── EXTRACTED RECORDS

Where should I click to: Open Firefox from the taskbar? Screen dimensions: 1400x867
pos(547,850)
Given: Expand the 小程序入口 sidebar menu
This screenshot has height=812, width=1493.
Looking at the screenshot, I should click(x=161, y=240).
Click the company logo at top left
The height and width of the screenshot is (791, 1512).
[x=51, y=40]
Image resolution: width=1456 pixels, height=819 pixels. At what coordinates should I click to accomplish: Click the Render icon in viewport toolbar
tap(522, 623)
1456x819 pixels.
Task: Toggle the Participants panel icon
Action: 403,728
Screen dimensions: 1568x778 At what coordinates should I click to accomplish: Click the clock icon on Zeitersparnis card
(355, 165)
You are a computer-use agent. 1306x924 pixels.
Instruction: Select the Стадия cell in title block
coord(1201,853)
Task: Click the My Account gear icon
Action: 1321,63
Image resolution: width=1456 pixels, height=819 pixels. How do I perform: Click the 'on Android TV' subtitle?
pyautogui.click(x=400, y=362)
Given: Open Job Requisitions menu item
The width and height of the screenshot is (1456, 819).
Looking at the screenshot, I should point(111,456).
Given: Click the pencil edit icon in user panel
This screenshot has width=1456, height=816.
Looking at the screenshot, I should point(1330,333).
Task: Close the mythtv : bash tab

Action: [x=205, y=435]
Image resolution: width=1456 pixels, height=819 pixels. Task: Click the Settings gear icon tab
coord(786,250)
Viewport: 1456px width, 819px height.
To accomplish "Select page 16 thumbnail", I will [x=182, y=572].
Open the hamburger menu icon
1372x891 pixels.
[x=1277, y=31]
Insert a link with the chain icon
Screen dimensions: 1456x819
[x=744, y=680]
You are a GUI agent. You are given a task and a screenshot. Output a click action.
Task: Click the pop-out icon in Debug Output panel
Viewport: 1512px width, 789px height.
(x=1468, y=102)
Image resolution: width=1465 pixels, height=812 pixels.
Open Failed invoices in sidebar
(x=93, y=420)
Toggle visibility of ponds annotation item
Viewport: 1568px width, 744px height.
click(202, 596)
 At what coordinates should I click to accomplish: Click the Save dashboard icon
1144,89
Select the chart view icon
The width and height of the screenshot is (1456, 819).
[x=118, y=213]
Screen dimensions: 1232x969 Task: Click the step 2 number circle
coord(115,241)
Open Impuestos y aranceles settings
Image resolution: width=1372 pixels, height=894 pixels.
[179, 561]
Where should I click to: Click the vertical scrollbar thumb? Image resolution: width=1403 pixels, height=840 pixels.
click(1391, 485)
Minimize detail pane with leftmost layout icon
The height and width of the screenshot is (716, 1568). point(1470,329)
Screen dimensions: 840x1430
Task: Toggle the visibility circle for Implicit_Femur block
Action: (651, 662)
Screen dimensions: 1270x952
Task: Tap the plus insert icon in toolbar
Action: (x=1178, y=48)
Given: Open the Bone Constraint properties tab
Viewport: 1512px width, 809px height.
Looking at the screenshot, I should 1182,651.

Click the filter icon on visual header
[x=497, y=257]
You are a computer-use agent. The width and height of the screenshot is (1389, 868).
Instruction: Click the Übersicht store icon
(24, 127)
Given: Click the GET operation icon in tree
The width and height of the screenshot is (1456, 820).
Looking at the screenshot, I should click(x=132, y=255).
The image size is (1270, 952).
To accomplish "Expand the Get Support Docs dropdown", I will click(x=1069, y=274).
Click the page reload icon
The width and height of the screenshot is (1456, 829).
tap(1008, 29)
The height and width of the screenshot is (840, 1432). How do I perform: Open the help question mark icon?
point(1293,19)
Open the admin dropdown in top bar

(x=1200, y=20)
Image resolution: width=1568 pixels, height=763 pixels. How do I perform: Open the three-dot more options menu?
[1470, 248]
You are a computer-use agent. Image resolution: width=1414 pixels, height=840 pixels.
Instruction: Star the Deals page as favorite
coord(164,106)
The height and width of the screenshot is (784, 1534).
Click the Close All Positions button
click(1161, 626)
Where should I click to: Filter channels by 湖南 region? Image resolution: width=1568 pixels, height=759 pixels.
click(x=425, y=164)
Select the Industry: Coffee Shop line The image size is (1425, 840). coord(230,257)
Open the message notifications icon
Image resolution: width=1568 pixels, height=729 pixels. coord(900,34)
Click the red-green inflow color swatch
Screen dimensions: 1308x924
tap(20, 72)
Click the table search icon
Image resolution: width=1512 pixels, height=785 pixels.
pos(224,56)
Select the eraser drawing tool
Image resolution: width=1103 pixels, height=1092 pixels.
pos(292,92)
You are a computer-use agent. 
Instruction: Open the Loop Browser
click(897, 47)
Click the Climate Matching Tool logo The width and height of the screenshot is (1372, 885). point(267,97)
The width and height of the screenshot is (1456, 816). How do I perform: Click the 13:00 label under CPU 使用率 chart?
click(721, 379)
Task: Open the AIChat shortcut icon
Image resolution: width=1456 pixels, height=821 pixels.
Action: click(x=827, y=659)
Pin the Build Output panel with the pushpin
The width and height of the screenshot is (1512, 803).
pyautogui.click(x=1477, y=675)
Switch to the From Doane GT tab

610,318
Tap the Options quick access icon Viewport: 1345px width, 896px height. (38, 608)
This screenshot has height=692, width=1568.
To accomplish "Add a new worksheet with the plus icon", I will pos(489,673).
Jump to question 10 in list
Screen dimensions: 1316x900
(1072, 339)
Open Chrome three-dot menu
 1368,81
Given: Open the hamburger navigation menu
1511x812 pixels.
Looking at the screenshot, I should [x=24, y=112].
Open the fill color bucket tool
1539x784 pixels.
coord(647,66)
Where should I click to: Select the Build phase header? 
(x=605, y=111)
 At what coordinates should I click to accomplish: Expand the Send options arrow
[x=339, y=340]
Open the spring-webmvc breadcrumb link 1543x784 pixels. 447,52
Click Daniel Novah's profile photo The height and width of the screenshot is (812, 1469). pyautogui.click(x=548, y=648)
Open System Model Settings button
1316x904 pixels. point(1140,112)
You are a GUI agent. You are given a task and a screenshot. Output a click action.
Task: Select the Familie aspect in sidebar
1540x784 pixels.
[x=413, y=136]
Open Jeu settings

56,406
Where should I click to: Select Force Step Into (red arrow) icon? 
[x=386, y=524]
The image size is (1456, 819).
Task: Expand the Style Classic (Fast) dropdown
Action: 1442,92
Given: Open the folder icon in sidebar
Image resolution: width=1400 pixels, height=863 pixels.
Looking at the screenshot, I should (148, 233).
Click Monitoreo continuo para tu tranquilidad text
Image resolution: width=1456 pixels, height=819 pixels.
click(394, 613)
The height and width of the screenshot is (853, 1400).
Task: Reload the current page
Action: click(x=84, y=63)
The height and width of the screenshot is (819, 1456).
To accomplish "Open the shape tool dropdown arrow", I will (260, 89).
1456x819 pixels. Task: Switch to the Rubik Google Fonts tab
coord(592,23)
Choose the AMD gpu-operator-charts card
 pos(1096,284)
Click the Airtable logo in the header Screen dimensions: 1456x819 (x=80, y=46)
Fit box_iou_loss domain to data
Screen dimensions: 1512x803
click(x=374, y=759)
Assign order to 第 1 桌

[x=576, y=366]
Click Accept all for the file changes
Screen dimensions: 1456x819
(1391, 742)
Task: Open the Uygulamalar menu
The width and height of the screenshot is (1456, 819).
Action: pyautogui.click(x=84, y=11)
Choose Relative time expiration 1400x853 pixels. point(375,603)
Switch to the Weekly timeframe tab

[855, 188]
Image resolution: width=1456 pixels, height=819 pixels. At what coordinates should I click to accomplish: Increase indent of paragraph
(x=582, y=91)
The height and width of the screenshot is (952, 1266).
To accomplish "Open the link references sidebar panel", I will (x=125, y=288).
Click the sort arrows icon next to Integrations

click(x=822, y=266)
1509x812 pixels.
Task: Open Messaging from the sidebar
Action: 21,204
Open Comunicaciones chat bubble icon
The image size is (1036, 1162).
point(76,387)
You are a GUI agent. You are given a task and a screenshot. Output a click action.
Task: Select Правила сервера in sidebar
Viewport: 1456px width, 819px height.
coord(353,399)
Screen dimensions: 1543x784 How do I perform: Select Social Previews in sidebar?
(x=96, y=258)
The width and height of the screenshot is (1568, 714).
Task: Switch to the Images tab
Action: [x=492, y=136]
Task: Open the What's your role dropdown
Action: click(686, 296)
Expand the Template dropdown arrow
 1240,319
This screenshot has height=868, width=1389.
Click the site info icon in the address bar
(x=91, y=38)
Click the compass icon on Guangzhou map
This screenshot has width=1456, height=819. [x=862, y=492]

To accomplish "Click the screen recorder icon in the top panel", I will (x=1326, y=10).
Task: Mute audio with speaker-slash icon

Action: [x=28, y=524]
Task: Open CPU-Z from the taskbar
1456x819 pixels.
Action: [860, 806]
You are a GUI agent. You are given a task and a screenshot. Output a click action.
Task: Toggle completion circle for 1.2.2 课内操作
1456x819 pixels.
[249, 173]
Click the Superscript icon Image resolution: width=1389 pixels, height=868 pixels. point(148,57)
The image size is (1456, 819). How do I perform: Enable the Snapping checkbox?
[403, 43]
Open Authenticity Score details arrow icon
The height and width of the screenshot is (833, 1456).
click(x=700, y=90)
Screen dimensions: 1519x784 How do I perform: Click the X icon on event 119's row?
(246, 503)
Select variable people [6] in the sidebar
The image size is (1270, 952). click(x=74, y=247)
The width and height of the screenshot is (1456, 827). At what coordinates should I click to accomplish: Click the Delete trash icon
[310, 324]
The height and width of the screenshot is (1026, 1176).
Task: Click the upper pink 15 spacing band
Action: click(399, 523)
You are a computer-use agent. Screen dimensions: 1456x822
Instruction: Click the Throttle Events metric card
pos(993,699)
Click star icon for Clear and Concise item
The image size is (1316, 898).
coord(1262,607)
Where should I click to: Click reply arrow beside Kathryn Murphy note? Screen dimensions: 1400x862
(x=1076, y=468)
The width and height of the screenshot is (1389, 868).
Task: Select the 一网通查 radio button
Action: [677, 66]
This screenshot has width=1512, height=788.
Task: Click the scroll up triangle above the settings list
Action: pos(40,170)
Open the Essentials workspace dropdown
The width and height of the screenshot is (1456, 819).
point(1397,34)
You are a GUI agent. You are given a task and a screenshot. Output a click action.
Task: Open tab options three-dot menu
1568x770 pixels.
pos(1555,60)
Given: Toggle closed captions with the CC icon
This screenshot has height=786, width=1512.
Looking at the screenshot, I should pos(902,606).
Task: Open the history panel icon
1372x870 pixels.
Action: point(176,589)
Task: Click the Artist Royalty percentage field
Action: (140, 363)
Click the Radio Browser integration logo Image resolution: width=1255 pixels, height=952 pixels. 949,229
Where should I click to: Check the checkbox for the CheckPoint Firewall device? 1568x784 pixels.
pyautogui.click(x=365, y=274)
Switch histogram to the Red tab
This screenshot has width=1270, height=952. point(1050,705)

────

- **TASK GOAL**
In the listing above, find the line with "Expand the Template dropdown arrow" and the line with "Task: Open CPU-Z from the taskbar", then reproduce both and every line between them exactly.

- **ANSWER TO THIS TASK**
Expand the Template dropdown arrow
 1240,319
This screenshot has height=868, width=1389.
Click the site info icon in the address bar
(x=91, y=38)
Click the compass icon on Guangzhou map
This screenshot has width=1456, height=819. [x=862, y=492]

To accomplish "Click the screen recorder icon in the top panel", I will (x=1326, y=10).
Task: Mute audio with speaker-slash icon

Action: [x=28, y=524]
Task: Open CPU-Z from the taskbar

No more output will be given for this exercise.